DOCUMENT EXCERPT: Begin

Every once every couple of years, we wish to upgrade our slow PCs and since technology has moved at its ever blazing pace, it means that we need to start afresh, and that means buying a motherboard. Motherboards sound like a complicated piece of hardware from whichever way you choose to look at it. The motherboard itself looks complex and the plethora of weird model names doesn’t help either. They are priced at anywhere between Rs. 2,000 to Rs. 25,000. Let’s start by looking at how to choose a motherboard and what the fuss is all about.
Choosing a platform
If you’ve never assembled your PC before, you should know that you can’t simply walk out and pick up any motherboard in the market and expect it to work on the processor. The simplest way to identify the motherboard you should be buying is to look at what socket your processor is.
AMD's AM3 and Intel's LGA1366 sockets side by side
Intel Core i3, i5 and i7 processors available today use one of the following sockets – LGA1155, LGA1156 or LGA1366. Most modern AMD processors just use the AM3 socket. The processor package will clearly mention what socket the processor uses.

DOCUMENT EXCERPT: End
GIVEN DATA: Begin

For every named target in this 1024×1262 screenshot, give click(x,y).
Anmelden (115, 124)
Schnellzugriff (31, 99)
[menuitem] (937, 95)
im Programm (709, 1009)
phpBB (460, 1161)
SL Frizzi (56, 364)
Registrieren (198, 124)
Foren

GIVEN DATA: End

- _PROMPT A_:
Answer these questions from the motherboard guide, one answer per line:
(i) What price range does it give for motherboards?
(ii) Which sockets do the Intel Core i3, i5 and i7 processors available today use?
(iii) Which socket do most modern AMD processors use?
- _PROMPT B_: Transcribe the part of the motherboard guide starting at "Choosing a platform" and ending at "the processor uses.".

- _ANSWER AREA A_:
(i) Rs. 2,000 to Rs. 25,000
(ii) LGA1155, LGA1156 or LGA1366
(iii) AM3

- _ANSWER AREA B_:
Choosing a platform
If you’ve never assembled your PC before, you should know that you can’t simply walk out and pick up any motherboard in the market and expect it to work on the processor. The simplest way to identify the motherboard you should be buying is to look at what socket your processor is.
AMD's AM3 and Intel's LGA1366 sockets side by side
Intel Core i3, i5 and i7 processors available today use one of the following sockets – LGA1155, LGA1156 or LGA1366. Most modern AMD processors just use the AM3 socket. The processor package will clearly mention what socket the processor uses.